With multiple IPv6 WAN connections, dhcp6c broken



  • Hello,

    I have two WAN connections, each with IPv6. My plan was to use the new 1Gbps cable connection for my LAN and to continue using the 50 Mbps DSL connection for my servers and lab environments. This is working swell for IPv4, but there is a problem with v6. From these log messages:

    Aug 6 14:14:14 	dhcp6c 	33004 	unexpected interface (12)
    Aug 6 14:14:14 	dhcp6c 	86100 	reset a timer on pppoe0, state=SOLICIT, timeo=15, retrans=117972
    Aug 6 14:14:14 	dhcp6c 	86100 	send solicit to ff02::1:2%pppoe0
    Aug 6 14:14:14 	dhcp6c 	86100 	set IA_PD
    Aug 6 14:14:14 	dhcp6c 	86100 	set IA_PD prefix
    Aug 6 14:14:14 	dhcp6c 	86100 	set option request (len 4)
    Aug 6 14:14:14 	dhcp6c 	86100 	set elapsed time (len 2)
    Aug 6 14:14:14 	dhcp6c 	86100 	set client ID (len 14)
    Aug 6 14:14:14 	dhcp6c 	86100 	Sending Solicit 
    

    It appears that dhcp6c PID 86100 is sending a request and the server is immediately responding, however, dhcp6c PID 33004 is receiving the response and returning an unexpected interface error, since that PID is not servicing the pppoe0 interface.
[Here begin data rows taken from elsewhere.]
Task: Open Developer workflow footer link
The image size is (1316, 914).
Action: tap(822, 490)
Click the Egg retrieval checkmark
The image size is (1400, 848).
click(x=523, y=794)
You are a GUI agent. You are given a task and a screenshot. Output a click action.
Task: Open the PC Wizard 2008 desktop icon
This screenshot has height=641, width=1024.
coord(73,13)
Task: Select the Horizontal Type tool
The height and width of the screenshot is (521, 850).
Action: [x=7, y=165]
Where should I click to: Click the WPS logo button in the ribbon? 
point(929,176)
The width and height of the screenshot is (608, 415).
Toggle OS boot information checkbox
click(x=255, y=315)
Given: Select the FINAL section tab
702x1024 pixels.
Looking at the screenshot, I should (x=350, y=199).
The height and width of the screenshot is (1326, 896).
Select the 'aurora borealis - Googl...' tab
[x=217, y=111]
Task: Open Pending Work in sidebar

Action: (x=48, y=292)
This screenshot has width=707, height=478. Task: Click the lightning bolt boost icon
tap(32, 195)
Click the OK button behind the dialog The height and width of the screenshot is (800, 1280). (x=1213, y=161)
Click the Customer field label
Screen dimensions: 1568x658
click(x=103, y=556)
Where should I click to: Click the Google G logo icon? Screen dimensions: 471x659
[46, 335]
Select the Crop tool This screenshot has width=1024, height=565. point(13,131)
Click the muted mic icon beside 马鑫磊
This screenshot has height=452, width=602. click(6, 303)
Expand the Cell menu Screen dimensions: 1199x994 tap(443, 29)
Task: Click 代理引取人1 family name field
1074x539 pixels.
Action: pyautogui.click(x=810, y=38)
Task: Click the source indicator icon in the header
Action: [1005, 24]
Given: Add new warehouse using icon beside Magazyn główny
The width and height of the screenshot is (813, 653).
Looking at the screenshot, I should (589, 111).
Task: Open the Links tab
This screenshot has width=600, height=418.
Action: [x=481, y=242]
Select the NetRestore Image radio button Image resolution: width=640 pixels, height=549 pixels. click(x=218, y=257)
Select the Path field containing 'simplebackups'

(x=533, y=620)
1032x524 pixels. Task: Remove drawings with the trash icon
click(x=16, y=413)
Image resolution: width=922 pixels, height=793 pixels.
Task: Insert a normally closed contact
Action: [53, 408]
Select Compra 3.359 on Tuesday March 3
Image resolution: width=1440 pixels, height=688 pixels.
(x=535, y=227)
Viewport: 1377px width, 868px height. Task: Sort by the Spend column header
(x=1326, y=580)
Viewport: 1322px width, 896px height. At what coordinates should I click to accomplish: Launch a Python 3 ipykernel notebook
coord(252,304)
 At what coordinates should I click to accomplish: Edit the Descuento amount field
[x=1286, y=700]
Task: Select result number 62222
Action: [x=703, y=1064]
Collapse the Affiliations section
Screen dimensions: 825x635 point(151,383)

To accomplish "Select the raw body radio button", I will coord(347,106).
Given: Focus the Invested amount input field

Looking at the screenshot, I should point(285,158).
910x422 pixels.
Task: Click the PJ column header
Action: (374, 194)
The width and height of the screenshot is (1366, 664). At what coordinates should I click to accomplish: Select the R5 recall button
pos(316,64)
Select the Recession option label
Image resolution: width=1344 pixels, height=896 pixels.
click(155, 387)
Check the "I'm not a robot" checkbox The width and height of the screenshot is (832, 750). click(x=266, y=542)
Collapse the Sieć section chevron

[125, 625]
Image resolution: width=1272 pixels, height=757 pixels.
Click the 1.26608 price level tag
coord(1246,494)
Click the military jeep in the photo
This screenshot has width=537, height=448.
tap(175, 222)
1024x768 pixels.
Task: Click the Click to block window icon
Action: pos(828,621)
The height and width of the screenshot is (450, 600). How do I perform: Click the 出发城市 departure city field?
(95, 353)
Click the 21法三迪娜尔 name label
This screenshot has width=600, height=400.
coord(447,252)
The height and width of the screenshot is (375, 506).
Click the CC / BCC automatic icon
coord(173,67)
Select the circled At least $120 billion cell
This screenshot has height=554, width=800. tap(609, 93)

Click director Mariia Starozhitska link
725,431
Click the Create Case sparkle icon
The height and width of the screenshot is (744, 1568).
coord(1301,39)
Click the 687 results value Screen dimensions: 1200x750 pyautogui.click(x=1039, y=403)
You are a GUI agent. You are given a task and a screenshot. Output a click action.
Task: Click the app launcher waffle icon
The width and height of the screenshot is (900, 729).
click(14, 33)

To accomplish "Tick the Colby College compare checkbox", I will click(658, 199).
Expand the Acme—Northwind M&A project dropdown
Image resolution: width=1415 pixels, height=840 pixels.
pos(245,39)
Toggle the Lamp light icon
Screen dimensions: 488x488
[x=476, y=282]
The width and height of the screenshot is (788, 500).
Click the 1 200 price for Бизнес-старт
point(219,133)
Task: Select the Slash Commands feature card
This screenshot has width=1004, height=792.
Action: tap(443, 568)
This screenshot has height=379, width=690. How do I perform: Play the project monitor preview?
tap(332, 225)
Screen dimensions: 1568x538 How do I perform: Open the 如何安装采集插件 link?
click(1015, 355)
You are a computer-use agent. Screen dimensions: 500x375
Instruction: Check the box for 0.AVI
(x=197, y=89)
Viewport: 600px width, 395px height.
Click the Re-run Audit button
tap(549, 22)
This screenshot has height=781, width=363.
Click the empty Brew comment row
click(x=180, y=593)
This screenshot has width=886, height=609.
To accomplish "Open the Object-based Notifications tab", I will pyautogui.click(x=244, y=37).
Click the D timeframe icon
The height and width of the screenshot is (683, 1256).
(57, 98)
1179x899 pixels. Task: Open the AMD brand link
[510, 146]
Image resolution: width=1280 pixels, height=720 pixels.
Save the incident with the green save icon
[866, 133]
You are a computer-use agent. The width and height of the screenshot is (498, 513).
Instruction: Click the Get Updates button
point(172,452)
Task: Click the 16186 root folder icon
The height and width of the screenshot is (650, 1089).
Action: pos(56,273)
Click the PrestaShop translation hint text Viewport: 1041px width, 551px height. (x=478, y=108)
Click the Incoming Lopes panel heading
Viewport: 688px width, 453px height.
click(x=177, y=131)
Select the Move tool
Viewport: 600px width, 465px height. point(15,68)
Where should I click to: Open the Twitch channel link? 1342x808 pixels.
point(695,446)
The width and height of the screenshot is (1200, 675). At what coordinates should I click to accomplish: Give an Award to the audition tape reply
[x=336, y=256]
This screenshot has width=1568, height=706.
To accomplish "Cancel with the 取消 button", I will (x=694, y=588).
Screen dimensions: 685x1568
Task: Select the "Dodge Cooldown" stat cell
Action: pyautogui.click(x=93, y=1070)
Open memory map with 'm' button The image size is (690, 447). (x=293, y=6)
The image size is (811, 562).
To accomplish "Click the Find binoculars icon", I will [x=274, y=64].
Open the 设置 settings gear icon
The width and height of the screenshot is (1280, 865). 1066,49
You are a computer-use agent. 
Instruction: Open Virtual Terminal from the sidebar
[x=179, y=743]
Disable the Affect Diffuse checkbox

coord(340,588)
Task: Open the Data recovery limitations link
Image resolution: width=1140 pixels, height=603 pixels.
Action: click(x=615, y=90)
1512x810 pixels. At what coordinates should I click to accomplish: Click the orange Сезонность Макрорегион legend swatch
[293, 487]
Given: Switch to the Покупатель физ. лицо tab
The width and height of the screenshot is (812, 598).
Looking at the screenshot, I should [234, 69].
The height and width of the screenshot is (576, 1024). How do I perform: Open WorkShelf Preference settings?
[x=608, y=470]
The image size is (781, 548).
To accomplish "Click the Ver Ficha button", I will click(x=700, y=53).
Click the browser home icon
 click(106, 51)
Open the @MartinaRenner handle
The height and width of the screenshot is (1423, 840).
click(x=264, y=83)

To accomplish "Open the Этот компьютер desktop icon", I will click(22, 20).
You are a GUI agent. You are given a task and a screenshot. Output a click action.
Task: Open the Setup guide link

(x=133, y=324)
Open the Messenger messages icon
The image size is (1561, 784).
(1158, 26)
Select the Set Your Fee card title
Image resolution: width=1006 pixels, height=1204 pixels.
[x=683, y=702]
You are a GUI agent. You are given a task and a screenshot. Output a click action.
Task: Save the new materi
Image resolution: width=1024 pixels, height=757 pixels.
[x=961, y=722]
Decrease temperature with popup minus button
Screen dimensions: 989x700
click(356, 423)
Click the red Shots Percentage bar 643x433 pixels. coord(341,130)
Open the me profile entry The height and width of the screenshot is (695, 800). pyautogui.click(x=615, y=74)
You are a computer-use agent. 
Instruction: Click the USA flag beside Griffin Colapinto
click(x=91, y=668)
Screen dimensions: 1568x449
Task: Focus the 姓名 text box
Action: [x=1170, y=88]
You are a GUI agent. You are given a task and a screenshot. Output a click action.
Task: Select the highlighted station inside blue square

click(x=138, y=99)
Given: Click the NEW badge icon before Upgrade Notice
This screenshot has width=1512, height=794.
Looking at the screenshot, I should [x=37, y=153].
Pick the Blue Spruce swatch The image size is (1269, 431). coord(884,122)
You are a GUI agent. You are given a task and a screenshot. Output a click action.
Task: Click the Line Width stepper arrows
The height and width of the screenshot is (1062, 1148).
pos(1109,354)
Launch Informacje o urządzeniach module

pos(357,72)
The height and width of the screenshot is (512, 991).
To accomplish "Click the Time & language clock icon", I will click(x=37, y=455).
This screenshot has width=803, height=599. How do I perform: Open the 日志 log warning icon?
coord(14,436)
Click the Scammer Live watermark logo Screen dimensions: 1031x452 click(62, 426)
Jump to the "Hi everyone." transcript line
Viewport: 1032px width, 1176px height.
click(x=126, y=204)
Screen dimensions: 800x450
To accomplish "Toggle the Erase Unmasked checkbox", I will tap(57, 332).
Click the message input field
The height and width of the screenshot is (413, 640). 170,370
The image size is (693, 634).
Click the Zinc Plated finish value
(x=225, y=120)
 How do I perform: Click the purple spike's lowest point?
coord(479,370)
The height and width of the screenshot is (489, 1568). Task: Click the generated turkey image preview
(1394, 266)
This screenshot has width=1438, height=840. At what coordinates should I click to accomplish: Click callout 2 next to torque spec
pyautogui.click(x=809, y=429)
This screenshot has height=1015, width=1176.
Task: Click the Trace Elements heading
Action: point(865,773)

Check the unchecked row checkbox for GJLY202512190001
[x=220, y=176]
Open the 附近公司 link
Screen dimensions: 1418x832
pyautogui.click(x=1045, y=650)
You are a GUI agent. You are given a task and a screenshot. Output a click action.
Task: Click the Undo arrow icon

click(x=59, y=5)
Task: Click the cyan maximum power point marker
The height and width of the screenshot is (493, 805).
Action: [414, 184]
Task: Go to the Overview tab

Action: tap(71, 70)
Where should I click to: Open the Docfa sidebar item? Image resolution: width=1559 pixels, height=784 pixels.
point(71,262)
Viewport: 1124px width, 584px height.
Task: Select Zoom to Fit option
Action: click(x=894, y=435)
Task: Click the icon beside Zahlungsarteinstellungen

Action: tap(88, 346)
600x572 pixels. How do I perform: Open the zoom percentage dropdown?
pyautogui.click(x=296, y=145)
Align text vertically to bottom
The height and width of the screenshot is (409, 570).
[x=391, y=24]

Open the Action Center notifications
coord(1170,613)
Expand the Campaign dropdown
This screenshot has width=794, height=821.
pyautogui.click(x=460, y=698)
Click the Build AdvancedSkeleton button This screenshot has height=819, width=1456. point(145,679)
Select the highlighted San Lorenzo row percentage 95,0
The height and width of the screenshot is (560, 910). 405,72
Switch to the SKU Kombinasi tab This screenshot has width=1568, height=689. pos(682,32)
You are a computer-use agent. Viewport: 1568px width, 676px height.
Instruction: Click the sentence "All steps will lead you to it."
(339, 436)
    These processes have both bound themselves to all addresses:

    root     dhcp6c     86100 10 udp6   *:546                 *:*
    root     dhcp6c     33004 4  udp6   *:546                 *:*
    

    Since both processes are attempting to listen on all addresses, only the first process (the one that was able to make the binding) is able to receive responses.

    This, it seems, makes it impossible, or at least very difficult, to have more than one IPv6 WAN provider on the same pfSense router.

    I don't see any options to change this behavior and fear I may be stuck until dhcp6c is fixed. Unless I'm missing something.

    Has anybody come across this problem and found a work-around?

    Thank you!



  • I'd rather not, but I suppose I can just set up another instance for my DMZ. I've got some Palo Alto licenses. Maybe I'll try that instead.